§ TASK OBJECTIVE
Copy the data from the line containing "Image resolution: width=800" through the line containing "The width and height of the screenshot is (1008, 760).", substituting "button" for every "icon" and changing nothing else.

##### MATERIAL

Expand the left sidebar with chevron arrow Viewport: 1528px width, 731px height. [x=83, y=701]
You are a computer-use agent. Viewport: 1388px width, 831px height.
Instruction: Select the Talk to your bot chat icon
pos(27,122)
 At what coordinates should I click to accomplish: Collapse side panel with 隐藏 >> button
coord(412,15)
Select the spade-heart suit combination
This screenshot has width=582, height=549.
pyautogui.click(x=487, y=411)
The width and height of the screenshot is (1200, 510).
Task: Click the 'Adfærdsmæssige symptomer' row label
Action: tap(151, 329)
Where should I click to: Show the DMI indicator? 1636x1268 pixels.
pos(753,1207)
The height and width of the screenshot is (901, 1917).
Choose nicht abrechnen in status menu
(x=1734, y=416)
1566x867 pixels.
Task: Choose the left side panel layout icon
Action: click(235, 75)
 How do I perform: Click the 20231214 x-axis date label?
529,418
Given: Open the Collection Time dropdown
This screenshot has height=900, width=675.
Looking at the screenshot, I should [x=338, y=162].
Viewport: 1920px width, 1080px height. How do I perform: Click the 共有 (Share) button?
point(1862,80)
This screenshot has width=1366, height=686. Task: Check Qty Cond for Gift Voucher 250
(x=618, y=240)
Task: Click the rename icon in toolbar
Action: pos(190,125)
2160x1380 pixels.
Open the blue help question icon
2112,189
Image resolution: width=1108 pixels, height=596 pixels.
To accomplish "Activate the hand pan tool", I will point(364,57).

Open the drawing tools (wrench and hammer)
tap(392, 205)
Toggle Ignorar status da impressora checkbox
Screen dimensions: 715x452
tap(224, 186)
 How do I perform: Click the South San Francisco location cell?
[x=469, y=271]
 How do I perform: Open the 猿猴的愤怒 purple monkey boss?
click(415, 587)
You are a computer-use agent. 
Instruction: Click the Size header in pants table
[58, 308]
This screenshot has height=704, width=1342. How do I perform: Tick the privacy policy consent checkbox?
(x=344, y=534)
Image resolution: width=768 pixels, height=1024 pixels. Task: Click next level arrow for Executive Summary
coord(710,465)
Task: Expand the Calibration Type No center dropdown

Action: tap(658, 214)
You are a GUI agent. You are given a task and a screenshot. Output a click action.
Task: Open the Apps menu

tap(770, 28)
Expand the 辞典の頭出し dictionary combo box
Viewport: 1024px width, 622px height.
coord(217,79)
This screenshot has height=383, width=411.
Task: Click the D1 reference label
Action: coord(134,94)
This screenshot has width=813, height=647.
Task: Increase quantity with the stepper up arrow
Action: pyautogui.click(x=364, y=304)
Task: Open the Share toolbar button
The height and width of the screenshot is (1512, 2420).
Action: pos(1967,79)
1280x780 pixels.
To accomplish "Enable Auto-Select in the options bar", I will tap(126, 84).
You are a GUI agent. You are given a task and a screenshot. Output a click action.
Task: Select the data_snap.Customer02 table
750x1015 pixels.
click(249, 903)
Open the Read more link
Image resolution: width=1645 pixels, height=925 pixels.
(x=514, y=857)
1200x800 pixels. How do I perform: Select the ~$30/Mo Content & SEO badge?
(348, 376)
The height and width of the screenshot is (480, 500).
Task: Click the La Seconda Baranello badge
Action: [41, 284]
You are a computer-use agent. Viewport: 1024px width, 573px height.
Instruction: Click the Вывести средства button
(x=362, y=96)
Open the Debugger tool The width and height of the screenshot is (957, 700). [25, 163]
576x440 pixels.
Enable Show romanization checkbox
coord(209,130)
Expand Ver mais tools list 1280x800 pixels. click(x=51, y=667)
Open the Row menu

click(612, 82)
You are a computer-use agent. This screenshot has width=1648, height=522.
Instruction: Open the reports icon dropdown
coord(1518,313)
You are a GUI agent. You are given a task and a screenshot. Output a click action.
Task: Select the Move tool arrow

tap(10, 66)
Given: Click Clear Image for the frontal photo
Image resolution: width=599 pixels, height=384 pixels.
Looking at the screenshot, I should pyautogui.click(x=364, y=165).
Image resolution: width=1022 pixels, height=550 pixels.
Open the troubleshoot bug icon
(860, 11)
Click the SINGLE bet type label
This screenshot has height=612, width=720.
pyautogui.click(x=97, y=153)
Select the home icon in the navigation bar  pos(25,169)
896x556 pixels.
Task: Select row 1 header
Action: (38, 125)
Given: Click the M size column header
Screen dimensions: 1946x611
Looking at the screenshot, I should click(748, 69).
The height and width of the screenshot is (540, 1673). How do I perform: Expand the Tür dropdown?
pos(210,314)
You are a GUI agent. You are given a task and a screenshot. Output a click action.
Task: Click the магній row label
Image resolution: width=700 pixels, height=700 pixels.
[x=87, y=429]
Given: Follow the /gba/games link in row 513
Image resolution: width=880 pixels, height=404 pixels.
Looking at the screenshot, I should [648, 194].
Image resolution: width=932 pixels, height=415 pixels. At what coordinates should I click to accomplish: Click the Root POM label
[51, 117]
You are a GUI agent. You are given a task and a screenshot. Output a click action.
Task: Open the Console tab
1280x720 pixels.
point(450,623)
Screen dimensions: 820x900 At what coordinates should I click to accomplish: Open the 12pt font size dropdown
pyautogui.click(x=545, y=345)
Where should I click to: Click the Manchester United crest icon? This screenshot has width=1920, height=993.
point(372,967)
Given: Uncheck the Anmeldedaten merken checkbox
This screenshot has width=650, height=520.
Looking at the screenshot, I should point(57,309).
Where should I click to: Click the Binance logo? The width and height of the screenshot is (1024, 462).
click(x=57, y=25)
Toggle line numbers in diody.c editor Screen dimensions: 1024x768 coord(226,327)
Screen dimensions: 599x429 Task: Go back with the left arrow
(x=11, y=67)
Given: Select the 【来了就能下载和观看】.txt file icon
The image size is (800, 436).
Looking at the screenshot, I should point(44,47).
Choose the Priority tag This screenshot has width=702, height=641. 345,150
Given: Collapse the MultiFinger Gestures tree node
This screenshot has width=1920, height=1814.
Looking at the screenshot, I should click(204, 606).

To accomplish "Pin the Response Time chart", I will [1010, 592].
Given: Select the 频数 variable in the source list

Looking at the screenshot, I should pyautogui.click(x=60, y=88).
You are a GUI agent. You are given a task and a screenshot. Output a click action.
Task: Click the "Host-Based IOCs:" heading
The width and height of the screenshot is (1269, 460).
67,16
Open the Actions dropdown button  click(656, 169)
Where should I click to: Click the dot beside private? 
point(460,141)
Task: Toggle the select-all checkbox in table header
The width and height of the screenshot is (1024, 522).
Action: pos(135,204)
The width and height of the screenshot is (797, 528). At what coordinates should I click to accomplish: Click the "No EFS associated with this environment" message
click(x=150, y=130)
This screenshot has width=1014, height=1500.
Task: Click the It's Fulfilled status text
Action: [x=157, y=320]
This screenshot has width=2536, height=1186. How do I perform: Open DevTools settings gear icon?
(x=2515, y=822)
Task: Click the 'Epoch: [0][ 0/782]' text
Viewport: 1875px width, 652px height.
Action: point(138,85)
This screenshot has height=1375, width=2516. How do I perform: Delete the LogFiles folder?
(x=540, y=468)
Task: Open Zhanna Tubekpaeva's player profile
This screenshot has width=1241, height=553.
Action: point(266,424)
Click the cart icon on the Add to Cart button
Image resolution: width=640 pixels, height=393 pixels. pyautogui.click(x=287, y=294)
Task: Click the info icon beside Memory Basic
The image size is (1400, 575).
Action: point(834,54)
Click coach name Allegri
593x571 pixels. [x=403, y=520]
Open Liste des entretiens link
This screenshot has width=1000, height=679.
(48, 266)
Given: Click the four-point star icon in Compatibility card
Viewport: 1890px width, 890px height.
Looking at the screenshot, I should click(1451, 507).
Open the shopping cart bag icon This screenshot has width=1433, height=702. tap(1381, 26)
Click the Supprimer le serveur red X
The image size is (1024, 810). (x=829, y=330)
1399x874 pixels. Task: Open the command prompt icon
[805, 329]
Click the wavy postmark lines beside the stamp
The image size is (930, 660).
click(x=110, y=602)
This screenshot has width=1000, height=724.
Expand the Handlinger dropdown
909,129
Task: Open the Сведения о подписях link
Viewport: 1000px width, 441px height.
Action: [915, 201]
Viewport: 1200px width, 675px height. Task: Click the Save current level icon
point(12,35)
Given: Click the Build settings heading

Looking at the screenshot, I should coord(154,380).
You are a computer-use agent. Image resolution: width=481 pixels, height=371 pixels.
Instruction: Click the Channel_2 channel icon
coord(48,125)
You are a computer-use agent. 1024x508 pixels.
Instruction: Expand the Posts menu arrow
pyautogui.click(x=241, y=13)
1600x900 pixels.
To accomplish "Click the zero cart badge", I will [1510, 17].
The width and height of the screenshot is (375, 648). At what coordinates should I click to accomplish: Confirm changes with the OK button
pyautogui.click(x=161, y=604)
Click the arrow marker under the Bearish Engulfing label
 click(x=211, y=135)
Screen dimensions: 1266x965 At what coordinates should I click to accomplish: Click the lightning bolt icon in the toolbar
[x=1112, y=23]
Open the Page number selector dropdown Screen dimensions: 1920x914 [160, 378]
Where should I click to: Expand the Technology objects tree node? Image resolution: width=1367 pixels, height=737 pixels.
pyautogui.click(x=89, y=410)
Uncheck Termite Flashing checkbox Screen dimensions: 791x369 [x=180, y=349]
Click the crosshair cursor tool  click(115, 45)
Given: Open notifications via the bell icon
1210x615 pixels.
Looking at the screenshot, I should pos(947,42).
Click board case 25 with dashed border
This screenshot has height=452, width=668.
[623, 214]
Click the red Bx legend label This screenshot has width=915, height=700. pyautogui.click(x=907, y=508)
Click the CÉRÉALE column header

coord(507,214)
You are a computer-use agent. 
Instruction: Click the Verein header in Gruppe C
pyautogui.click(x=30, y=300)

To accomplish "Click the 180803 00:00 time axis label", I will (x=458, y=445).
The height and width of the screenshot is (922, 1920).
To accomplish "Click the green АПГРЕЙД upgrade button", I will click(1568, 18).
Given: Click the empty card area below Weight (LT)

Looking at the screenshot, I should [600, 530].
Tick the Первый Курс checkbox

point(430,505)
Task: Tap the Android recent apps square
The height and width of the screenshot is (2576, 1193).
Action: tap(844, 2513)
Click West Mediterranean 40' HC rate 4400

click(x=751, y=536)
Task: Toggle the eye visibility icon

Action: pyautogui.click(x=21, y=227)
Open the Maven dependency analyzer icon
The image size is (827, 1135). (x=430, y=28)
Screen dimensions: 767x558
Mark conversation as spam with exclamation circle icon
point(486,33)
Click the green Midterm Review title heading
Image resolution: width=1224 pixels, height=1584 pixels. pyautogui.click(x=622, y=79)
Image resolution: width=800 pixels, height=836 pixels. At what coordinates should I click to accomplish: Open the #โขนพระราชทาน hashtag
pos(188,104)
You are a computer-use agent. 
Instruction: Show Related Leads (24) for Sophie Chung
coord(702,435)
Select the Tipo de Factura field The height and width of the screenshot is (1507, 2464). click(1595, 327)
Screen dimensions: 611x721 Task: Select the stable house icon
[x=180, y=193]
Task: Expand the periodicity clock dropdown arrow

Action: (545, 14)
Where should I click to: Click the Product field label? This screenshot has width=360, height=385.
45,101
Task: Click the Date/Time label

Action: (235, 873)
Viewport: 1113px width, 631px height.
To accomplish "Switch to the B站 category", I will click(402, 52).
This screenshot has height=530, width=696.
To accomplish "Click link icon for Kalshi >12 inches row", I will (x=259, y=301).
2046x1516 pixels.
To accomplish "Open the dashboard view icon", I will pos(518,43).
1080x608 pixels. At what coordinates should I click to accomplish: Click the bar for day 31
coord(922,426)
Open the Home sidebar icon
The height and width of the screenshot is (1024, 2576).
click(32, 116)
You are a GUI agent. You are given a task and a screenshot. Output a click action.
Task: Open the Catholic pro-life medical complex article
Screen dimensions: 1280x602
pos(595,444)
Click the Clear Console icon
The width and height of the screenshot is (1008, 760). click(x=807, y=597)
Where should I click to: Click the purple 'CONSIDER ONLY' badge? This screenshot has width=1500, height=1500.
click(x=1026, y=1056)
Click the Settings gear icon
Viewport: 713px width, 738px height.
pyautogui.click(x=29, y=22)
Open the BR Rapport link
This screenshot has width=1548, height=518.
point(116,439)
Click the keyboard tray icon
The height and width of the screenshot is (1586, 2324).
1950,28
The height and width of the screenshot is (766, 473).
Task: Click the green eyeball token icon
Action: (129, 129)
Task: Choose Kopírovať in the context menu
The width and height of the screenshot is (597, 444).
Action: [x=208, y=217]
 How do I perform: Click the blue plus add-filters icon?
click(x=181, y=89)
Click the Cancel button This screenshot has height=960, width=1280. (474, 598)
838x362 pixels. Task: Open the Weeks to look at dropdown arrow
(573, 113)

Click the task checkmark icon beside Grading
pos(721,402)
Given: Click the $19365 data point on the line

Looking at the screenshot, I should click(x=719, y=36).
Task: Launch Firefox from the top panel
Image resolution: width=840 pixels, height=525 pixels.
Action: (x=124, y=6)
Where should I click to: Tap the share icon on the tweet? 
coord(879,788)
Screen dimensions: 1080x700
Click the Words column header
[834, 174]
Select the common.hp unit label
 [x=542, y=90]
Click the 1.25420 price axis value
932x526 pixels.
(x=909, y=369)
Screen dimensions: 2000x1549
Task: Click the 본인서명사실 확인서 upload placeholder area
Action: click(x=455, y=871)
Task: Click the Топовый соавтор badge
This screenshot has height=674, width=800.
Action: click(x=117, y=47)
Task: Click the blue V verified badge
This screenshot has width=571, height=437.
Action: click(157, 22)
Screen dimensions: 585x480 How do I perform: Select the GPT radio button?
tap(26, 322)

##########

§ THE OUTPUT
Image resolution: width=800 pixels, height=836 pixels. At what coordinates should I click to accomplish: Open the #โขนพระราชทาน hashtag
pos(188,104)
You are a computer-use agent. 
Instruction: Show Related Leads (24) for Sophie Chung
coord(702,435)
Select the Tipo de Factura field The height and width of the screenshot is (1507, 2464). click(1595, 327)
Screen dimensions: 611x721 Task: Select the stable house button
[x=180, y=193]
Task: Expand the periodicity clock dropdown arrow

Action: (545, 14)
Where should I click to: Click the Product field label? This screenshot has width=360, height=385.
45,101
Task: Click the Date/Time label

Action: (235, 873)
Viewport: 1113px width, 631px height.
To accomplish "Switch to the B站 category", I will click(402, 52).
This screenshot has height=530, width=696.
To accomplish "Click link button for Kalshi >12 inches row", I will (x=259, y=301).
2046x1516 pixels.
To accomplish "Open the dashboard view button", I will pos(518,43).
1080x608 pixels. At what coordinates should I click to accomplish: Click the bar for day 31
coord(922,426)
Open the Home sidebar button
The height and width of the screenshot is (1024, 2576).
click(32, 116)
You are a GUI agent. You are given a task and a screenshot. Output a click action.
Task: Open the Catholic pro-life medical complex article
Screen dimensions: 1280x602
pos(595,444)
Click the Clear Console button
The width and height of the screenshot is (1008, 760). click(x=807, y=597)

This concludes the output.